Our anonymized questionnaire survey demonstrated that most HCWs in our hospital advocated for the development of criteria for in-hospital release from isolation. However, three-fourths of the HCWs practically faced no troubles due to the absence of criteria, and over half of them registered discomfort on seeing recently quarantined COVID-19 patients under general management even after meeting the criteria. These could be the main reasons underlying the failure to gain an understanding of the initial criteria launched in mid-January 2021 in our hospital. The tendency not to express individual opinions in public may be a peculiarity among Japanese people, which makes it difficult for us to be aware of their real impressions and considerations. In particular, this could be the case regarding COVID-19, an emerging infectious disease, whose actual entity and infectivity are not yet fully uncovered.

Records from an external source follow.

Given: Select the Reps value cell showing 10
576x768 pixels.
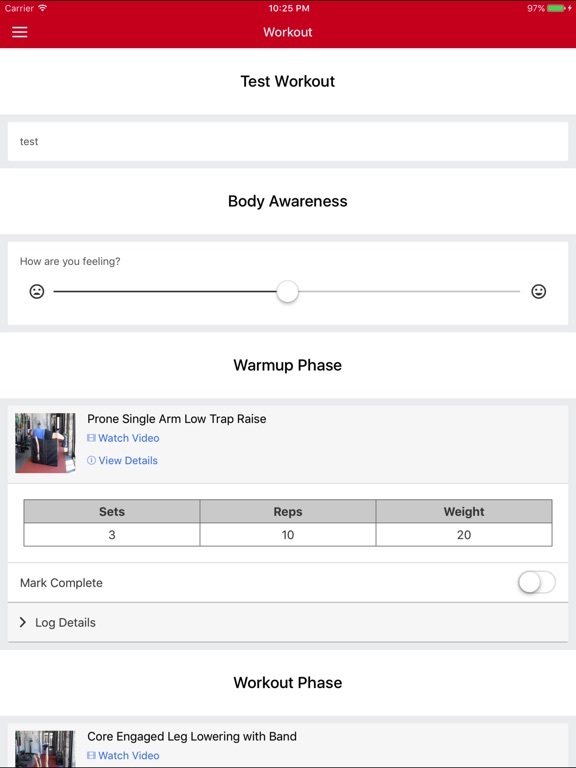Looking at the screenshot, I should pos(288,535).
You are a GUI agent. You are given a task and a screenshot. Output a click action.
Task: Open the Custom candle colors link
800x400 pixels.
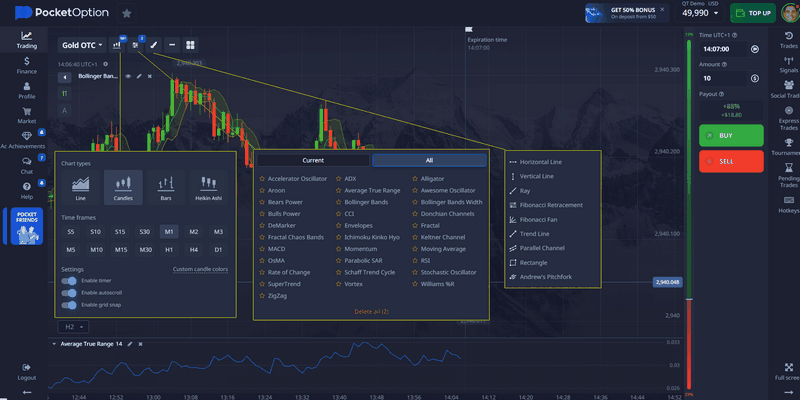200,269
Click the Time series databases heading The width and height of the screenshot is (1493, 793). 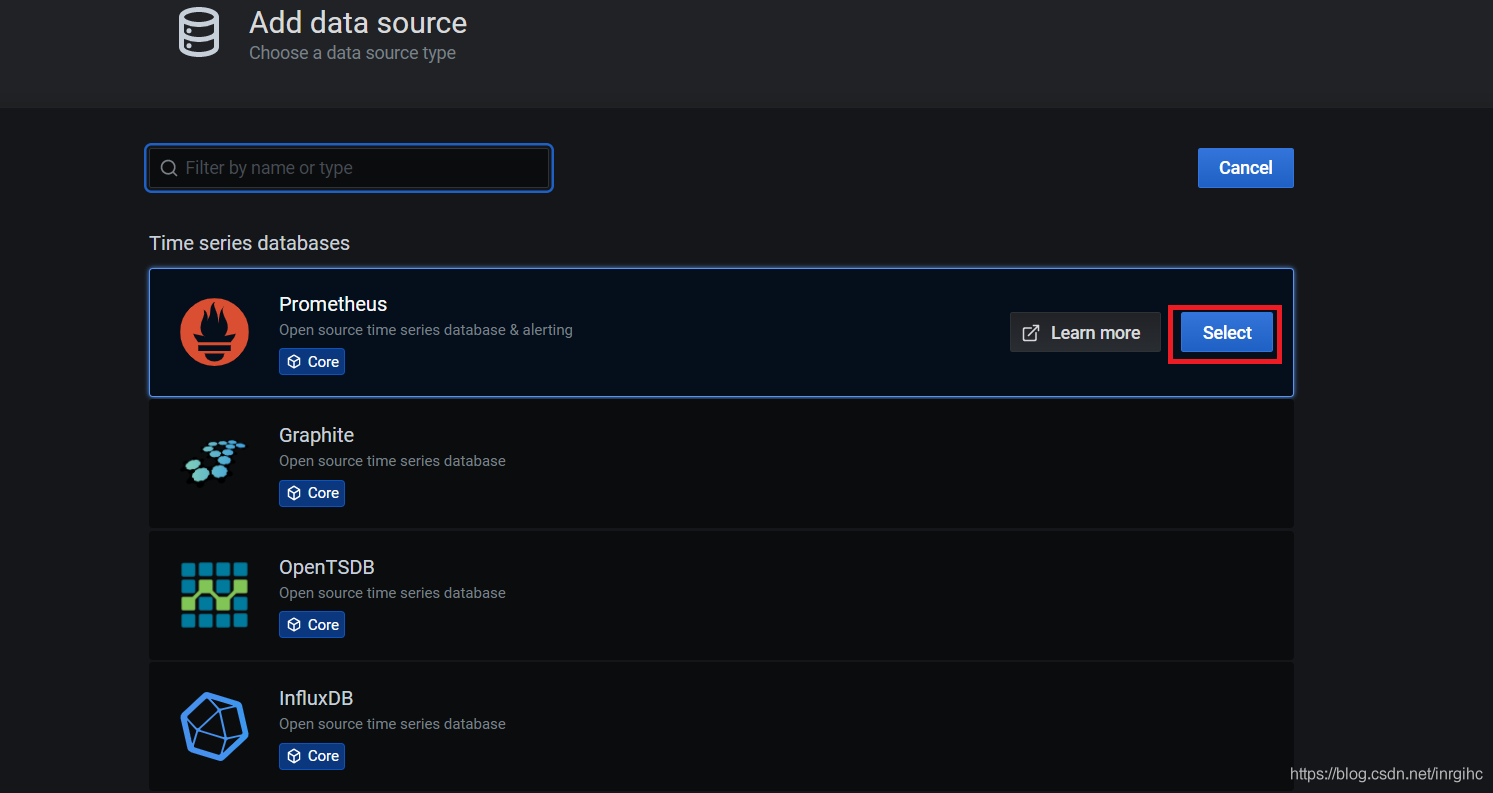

Our first proposal regarding the criteria for in-hospital release from isolation, which was gleaned from the United States and European CDCs [3, 4], was based on evidence of the disappearance of replication-competent viruses within a certain period [5, 6]. However, this criterion was not adhered to by HCWs managing COVID-19 patients due to concerns regarding potential infectivity and safety. Despite the scientific evidence-based recommendations, there was a latent, difficult-to-verbalize fear of the unprecedented virus among the HCWs regarding the risk of infection. This was undoubtedly a solid barrier to their ready acceptance of the criteria. Another month ensued before the discussion matured, and we were eventually able to enforce the criteria on March 1, 2021. Before that, patients, especially those under critical care, were isolated for prolonged periods of time; in such cases, we continued with full precautions and complete isolation even up to over 60 days after disease onset.

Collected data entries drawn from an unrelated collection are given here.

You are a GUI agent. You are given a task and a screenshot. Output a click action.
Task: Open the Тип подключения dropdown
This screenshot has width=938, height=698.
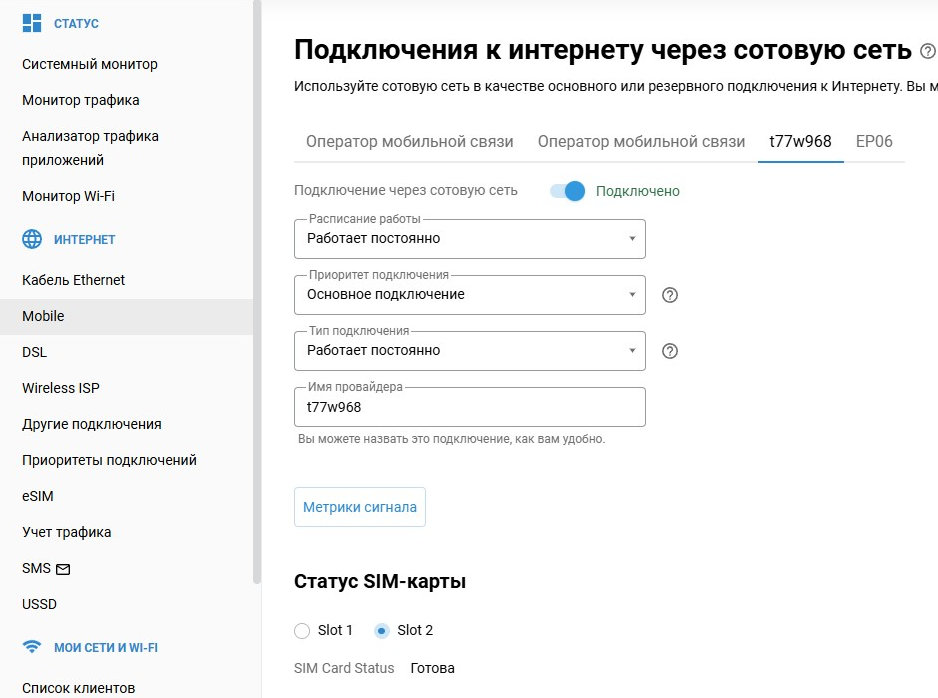(469, 351)
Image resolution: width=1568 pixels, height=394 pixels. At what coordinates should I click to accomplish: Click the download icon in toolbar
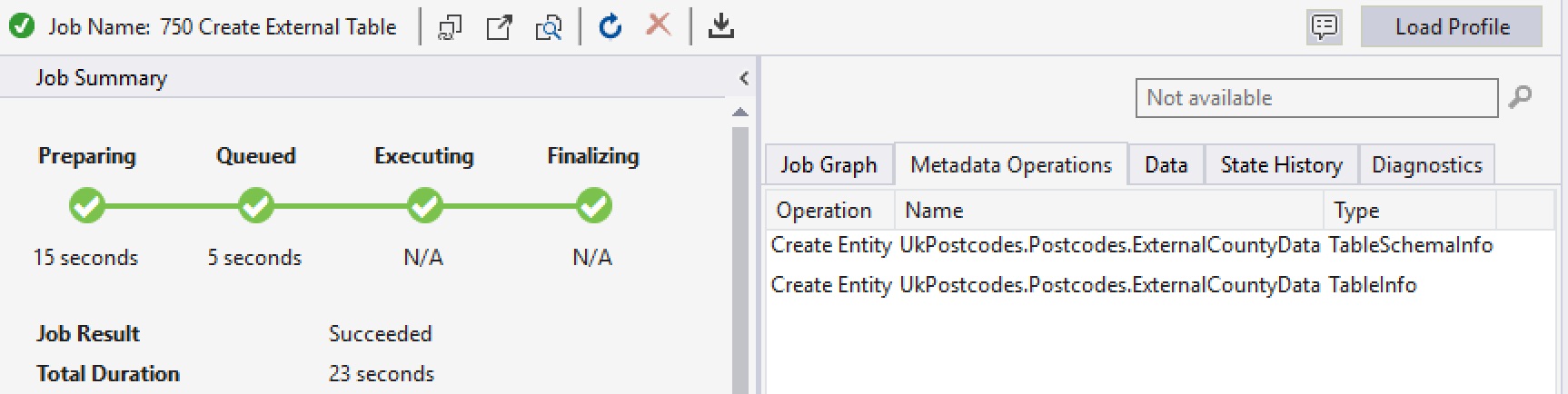(x=721, y=26)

There are many negative implications emanating from the absence of criteria for in-hospital release from isolation for the management of emerging infectious diseases. First, it imposes a practical burden on HCWs. The physical and emotional stress of providing medical care in a contaminated area (the so-called “red zone”), even while wearing personal protective equipment (PPE), is considerable. Second, a shortage of PPE is also a major concern. The longer the isolation period, the more the PPE needed. The wastage or overuse of PPE should be avoided to the greatest extent possible, especially in the midst of a prolonged epidemic. Third, the required consultation or rehabilitation are greatly limited in the absence of the criteria, resulting in adverse effects, such as a delay or failure in properly diagnosing other conditions at the right moment as well as prolonged recovery time before discharge and reintegration into society. In light of these observations, the enforcement of reasonable criteria with a high compliance rate is imperative, for which sufficient time for consideration, repeated discussion, and small group meetings would be required.

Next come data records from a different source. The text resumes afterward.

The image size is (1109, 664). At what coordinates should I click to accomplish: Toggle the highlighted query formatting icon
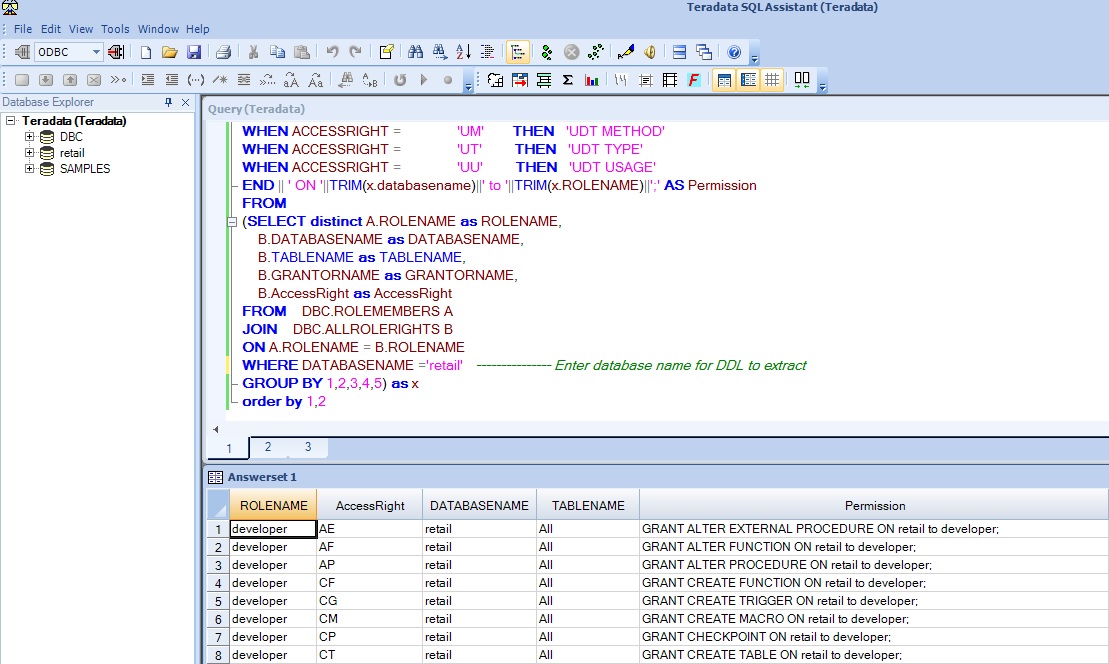point(517,52)
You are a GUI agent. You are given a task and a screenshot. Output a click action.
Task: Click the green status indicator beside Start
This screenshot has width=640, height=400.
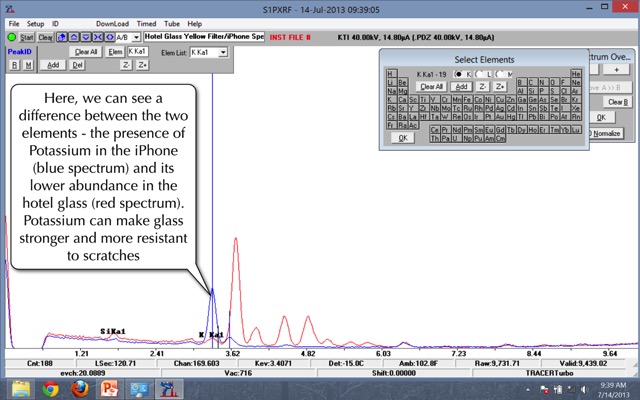[11, 36]
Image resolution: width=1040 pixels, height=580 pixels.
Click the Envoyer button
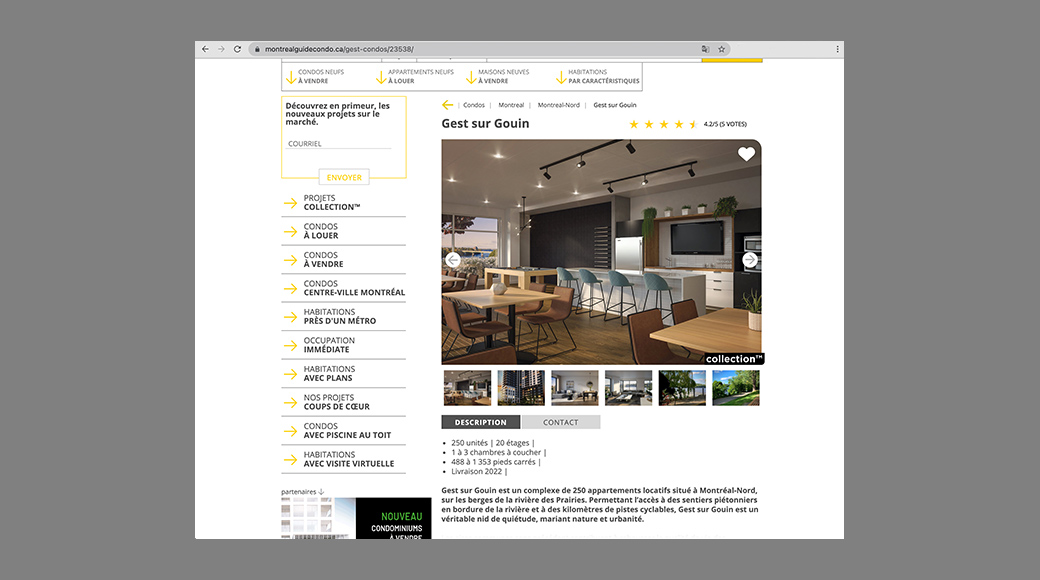(x=344, y=177)
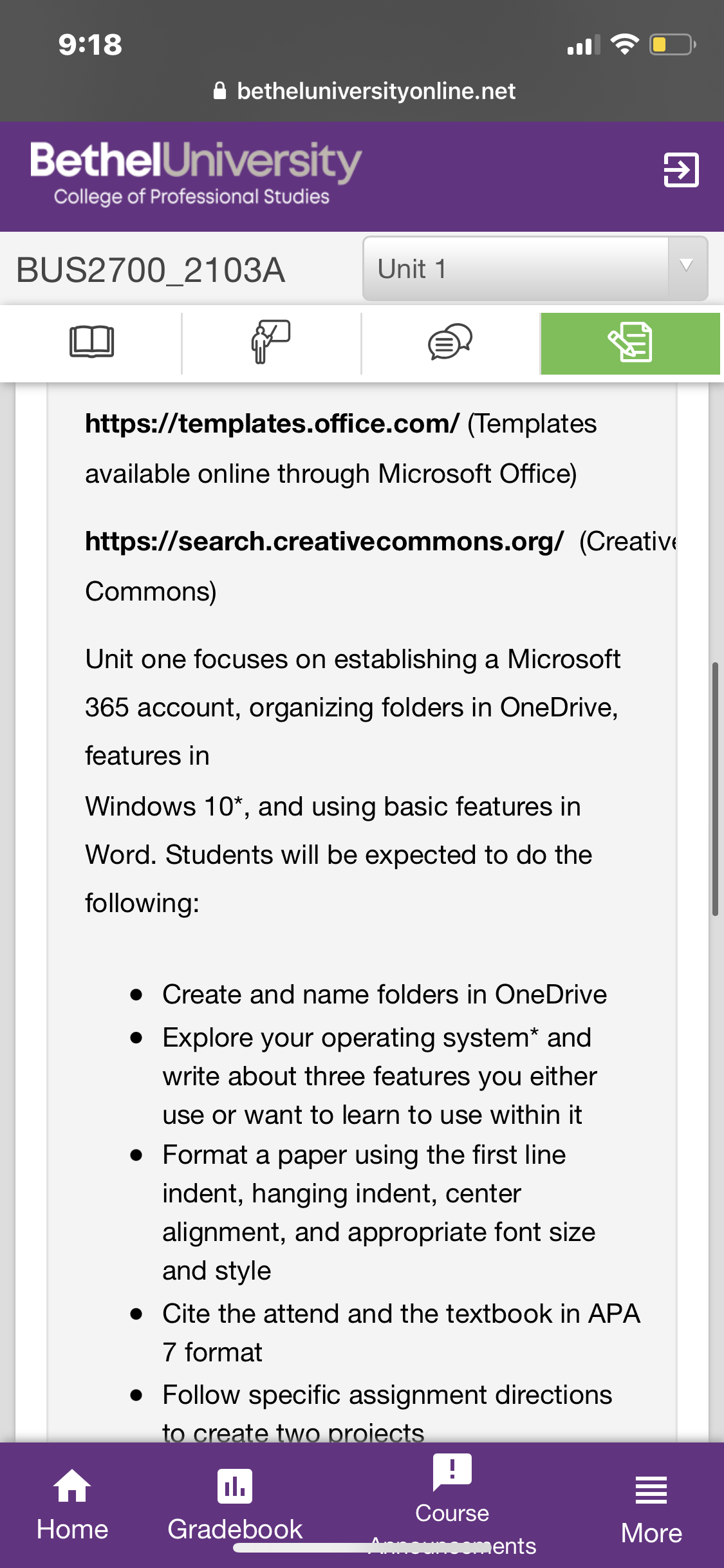Viewport: 724px width, 1568px height.
Task: Tap the 9:18 status bar clock
Action: tap(90, 44)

Emerging infectious diseases will surely appear in the future. In particular, in this age of globalization as a consequence of developed transportation systems, it is plausible to anticipate an even higher infection risk than before, as evidenced by history. The nature of the next pandemic to strike the world is unknown; however, as medical professionals, we need to make courageous, generally acceptable, field-oriented, and sustainable decisions based on data available at each moment, while having a balanced view of gradually emerging evidence and various opinions from multidisciplinary medical personnel. Our current knowledge base, established through our experience with the COVID-19 pandemic, is potentially beneficial in the event of another menace due to a newly emerging infectious disease.